(Dataset items)
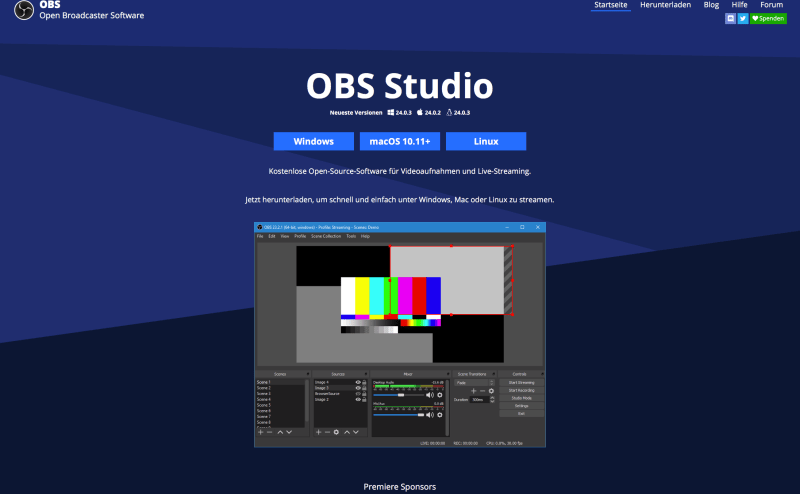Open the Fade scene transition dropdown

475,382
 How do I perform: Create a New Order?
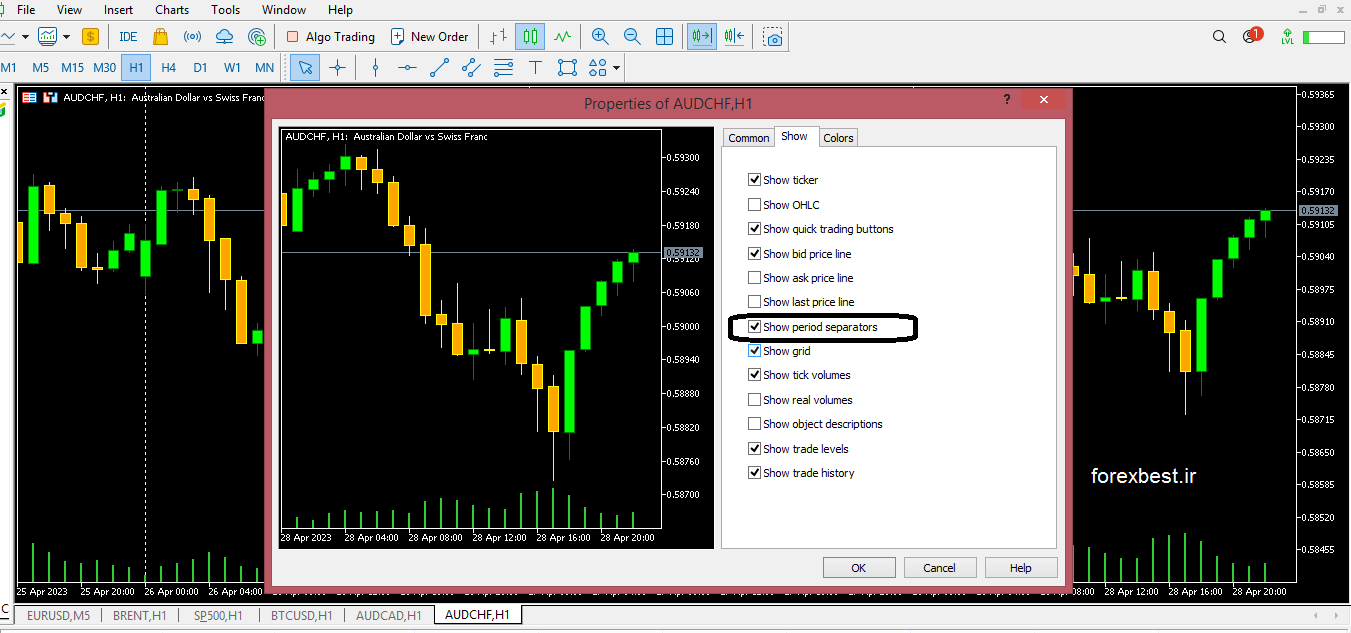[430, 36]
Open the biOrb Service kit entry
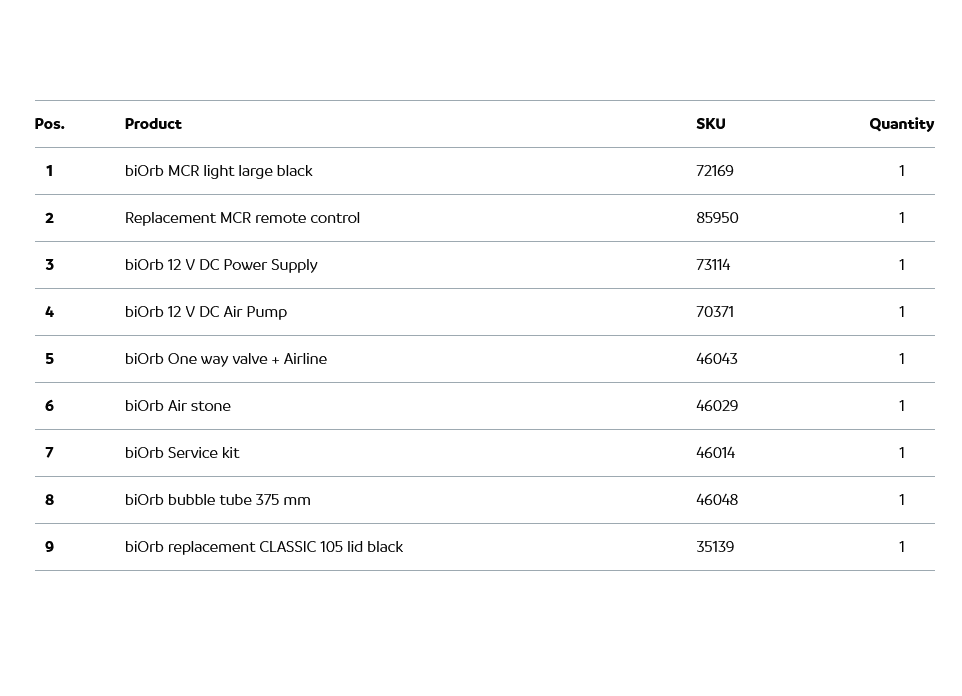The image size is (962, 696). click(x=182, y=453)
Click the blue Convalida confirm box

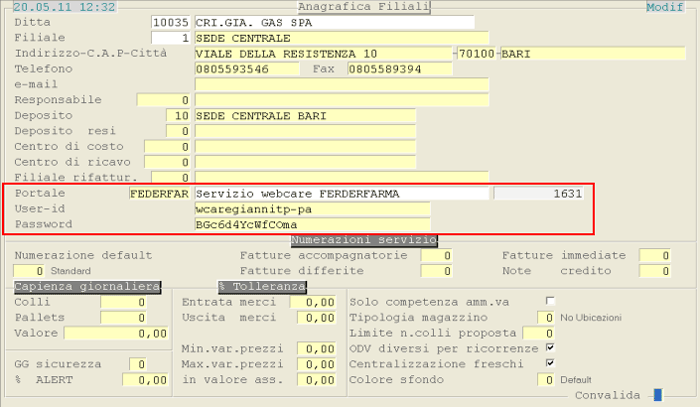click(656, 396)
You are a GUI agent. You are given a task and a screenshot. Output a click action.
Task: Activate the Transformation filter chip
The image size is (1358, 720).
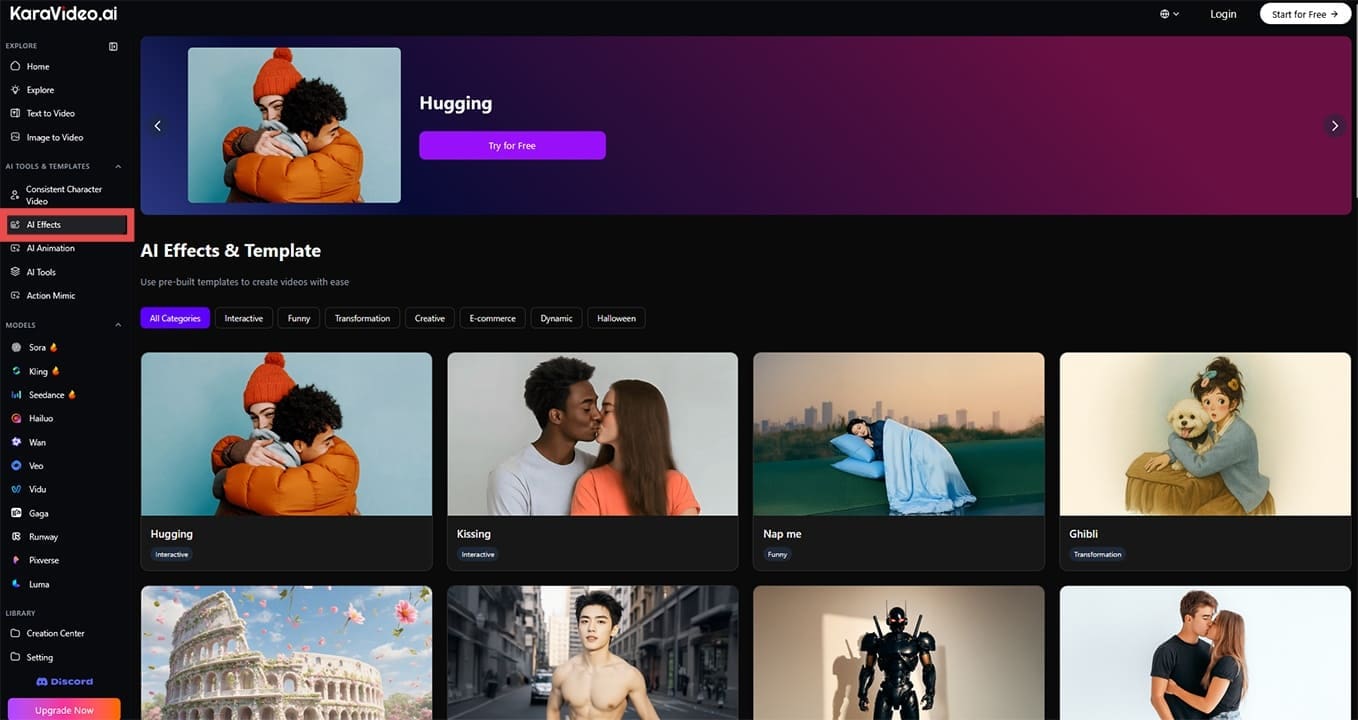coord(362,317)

§ Exercise directions
What you return must match, line for line, the records from the line containing "You are a GUI" through their end, with both ends included and no pictures.

§ Response area
You are a GUI agent. You are given a task and a screenshot. Output a click action.
Task: Activate the Transformation filter chip
The image size is (1358, 720).
coord(362,317)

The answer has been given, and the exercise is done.